:: Texte à lire ::
* * * * *

Nées il y a dix ans, les monnaies virtuelles ont fait naître des espoirs de fortunes faciles et de remise en cause du système monétaire. L’explosion de la bulle spéculative fin 2017 a douché une partie de ces espérances sans pour autant annihiler la crypto-économie naissante. État des lieux.

Mi-février 2019, JPMorgan Chase lance sa propre cryptomonnaie. Une grande première et une annonce qui n’a surpris que ceux qui en étaient restés aux déclarations fracassantes du PDG de la banque d’affaires américaine, Jamie Dimon. En 2017, il qualifiait le Bitcoin de « fraude » allant exploser en vol. Deux ans plus tard, le JPM Coin doit ­permettre d’accélérer les ­transferts financiers entre les clients corporate du groupe.

« Lorsqu’un client envoie de l’argent à un autre via la blockchain, les JPM Coins sont transférés et ­échangés ­instantanément pour un ­montant équivalent en dollars, ce qui réduit le temps de ­règlement habituel », explique Umar Farooq, responsable blockchain de la banque. L’annonce de ce coin estampillé d’une des institutions de la finance internationale a fait grand bruit dans le milieu des cryptomonnaies, laminé par l’explosion d’une bulle spéculative et en quête aussi bien de rédemption que de reconnaissance.

Annus horribilis

En 2018, ces actifs traversaient une annus horribilis. Le cours du Bitcoin chutait de plus de 80 %, passant de 20 000 dollars à 3 400 dollars entre décembre 2017 et décembre 2018. La valeur du marché global des cryptomonnaies s’effondrait quant à elle de 810 milliards de dollars en janvier 2018 à 100 milliards en décembre de la même année. Un violent ­décrochage qui a fait de ­nombreuses victimes parmi les investisseurs enfiévrés par la bulle et qui a gelé les volumes d’échange. « Depuis l’automne dernier, le taux d’usage effectif de ces cybermonnaies stagne à des volumes très faibles », analyse Gérard Dréan, polytechnicien et économiste qui suit de près ces actifs.

* * * * *

:: Matériel rassemblé ::
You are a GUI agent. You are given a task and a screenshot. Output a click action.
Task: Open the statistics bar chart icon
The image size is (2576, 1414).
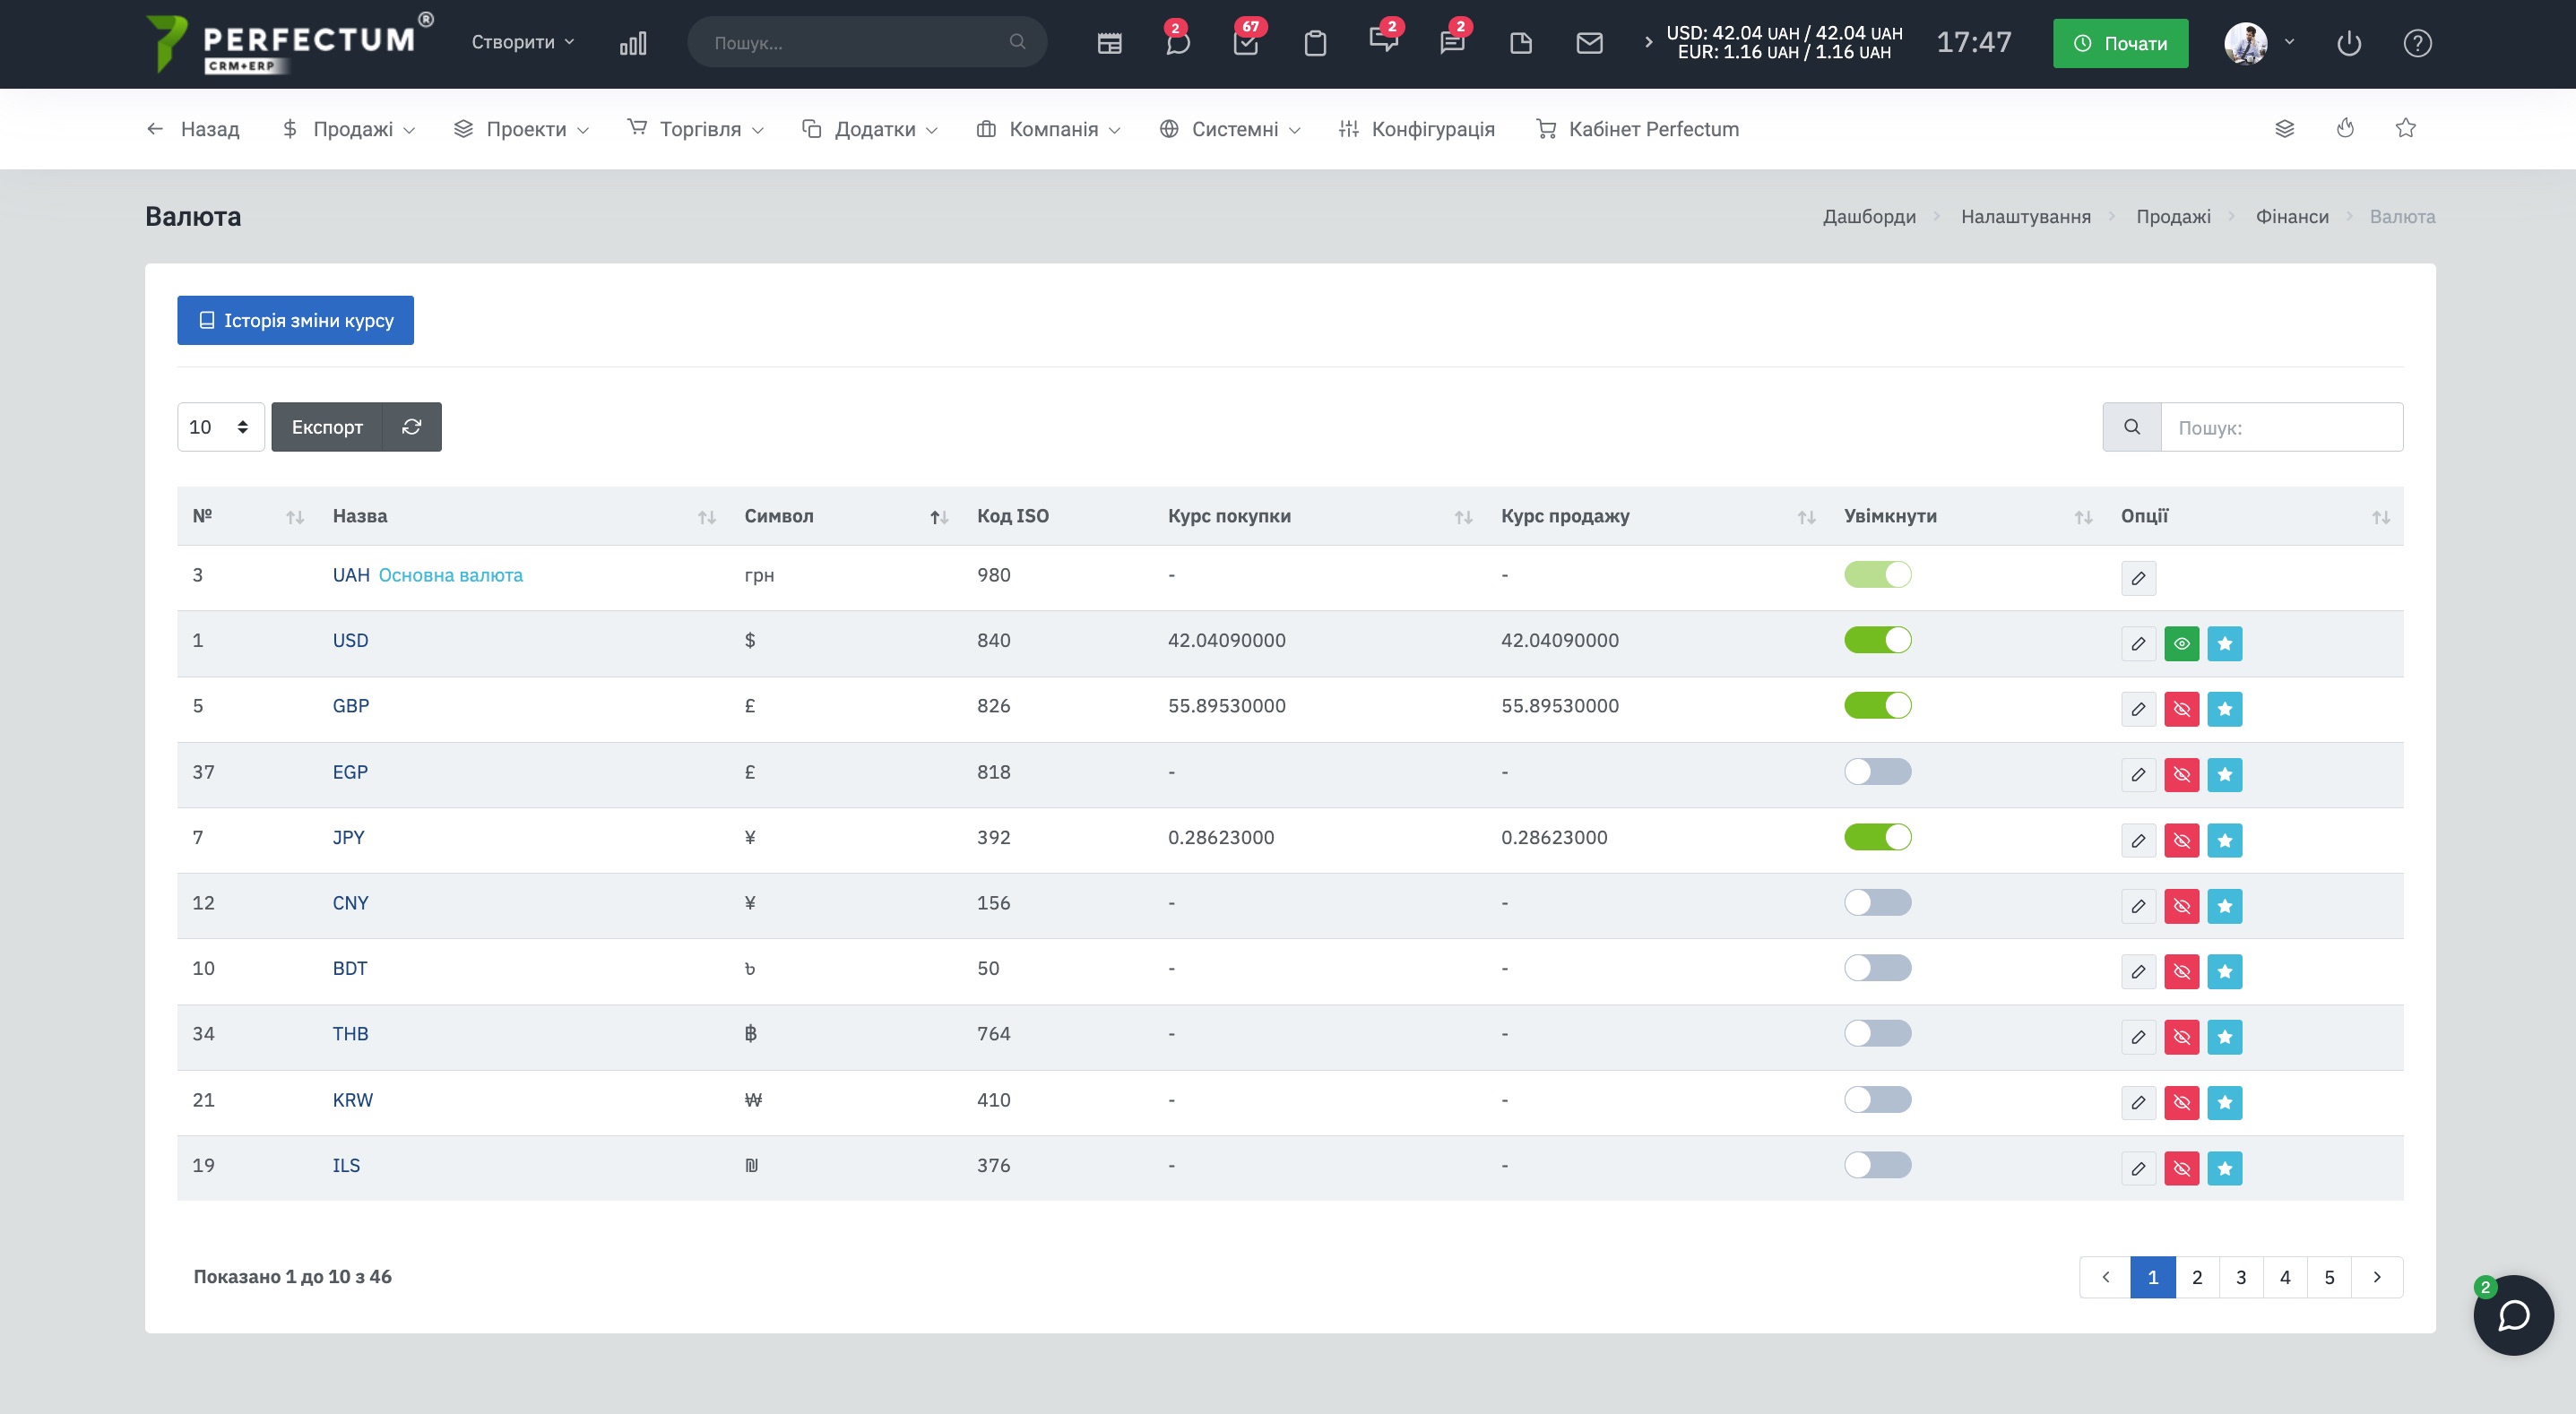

* * * * *

:: Consigne ::
Redonne mot pour mot le passage de l'article sur les cryptomonnaies qui s'ouvre sur « Nées il y a » et se termine par « corporate du groupe. ».

:: Réponse ::
Nées il y a dix ans, les monnaies virtuelles ont fait naître des espoirs de fortunes faciles et de remise en cause du système monétaire. L’explosion de la bulle spéculative fin 2017 a douché une partie de ces espérances sans pour autant annihiler la crypto-économie naissante. État des lieux.

Mi-février 2019, JPMorgan Chase lance sa propre cryptomonnaie. Une grande première et une annonce qui n’a surpris que ceux qui en étaient restés aux déclarations fracassantes du PDG de la banque d’affaires américaine, Jamie Dimon. En 2017, il qualifiait le Bitcoin de « fraude » allant exploser en vol. Deux ans plus tard, le JPM Coin doit ­permettre d’accélérer les ­transferts financiers entre les clients corporate du groupe.